Museo de las Americas is a fine arts museum in Denver, Colorado. It is dedicated to educating the community through collecting, preserving, interpreting and exhibiting the diverse arts and cultures of the Americas from ancient to contemporary, through innovative exhibitions and programs.

Founded in 1992, Museo de las Americas purchased its current 12,000 sq. ft. building in 1994, located at 861 Santa Fe Drive in the heart of Denver's 'Santa Fe Arts District'. Over the last two decades, Museo has maintained its status as one of the southwest's premier Latino art museum, including its own permanent collection of pre-Columbian, folk art and contemporary Latino art pieces, featuring avant garde international exhibitions as well as a focus on regional artists of import.

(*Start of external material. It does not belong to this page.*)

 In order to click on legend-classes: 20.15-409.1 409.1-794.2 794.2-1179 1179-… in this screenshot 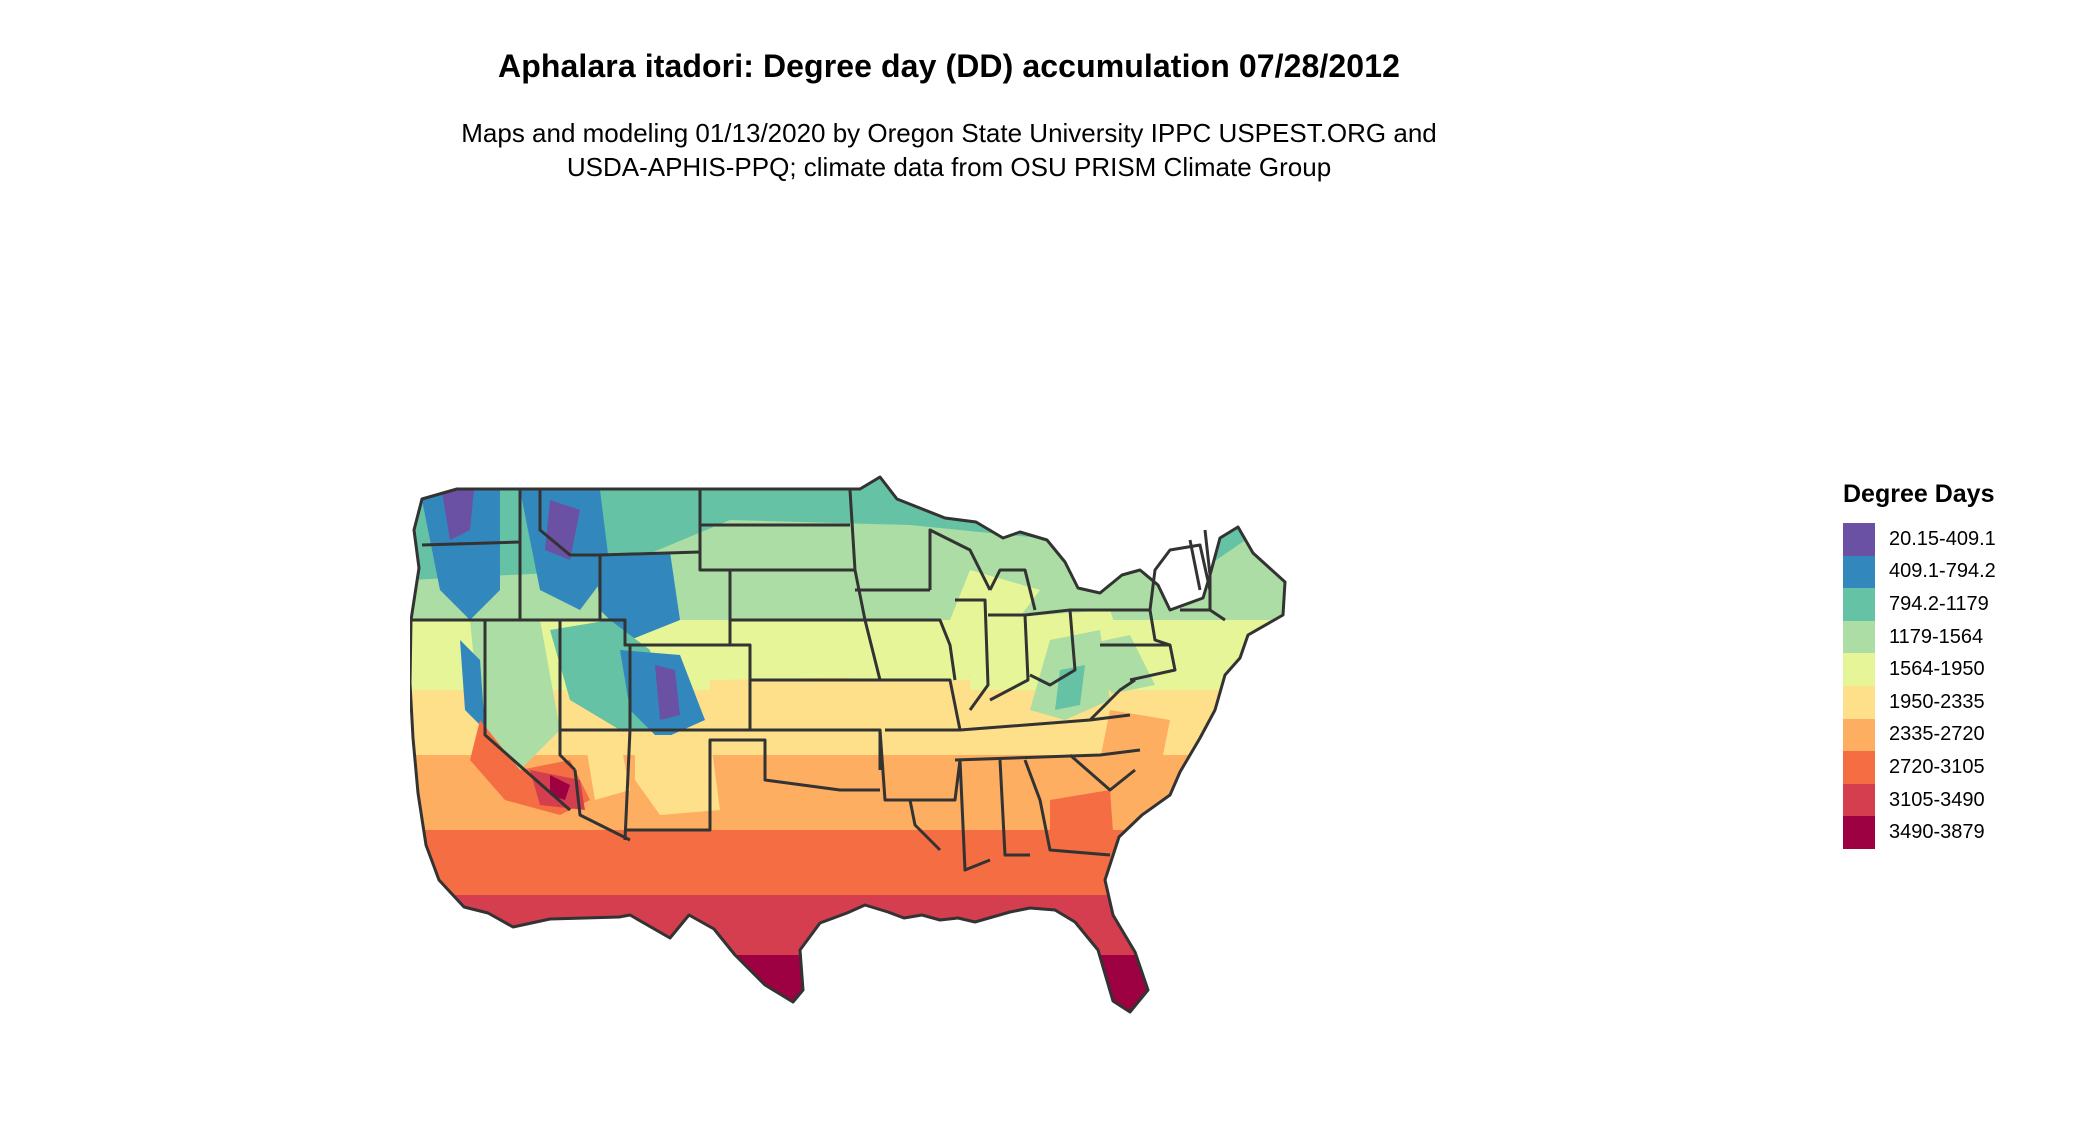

Since 1992, the permanent collection of the museum has received more than 3,000 objects representing art, history and traditions of Latin American cultures. Textiles, ceramics, masks, jewelry, basketry, wooden utilitarian objects, paintings, pre-Columbian figures and contemporary art pieces of mixed media represent this collection. The museum also has a research library.

Museo is the recipient of many awards, including the Downtown Denver Partnership Award (2000), the City of Denver's Design Award (2005), the Martin Luther King Community Service Award (2006), and Denver's Award for Excellence in the Arts (2009).

Museum patrons will discover artistic renderings that depict an Aztec Sun Stone and the Tenochtitlán civilization within this organization.

In 2016, the artistic group Sin Huellas installed an exhibit called "Detention Nation" in the museum, an installation that included a mock prison. The exhibit aimed to show what it's like to be held in an immigration detention facility.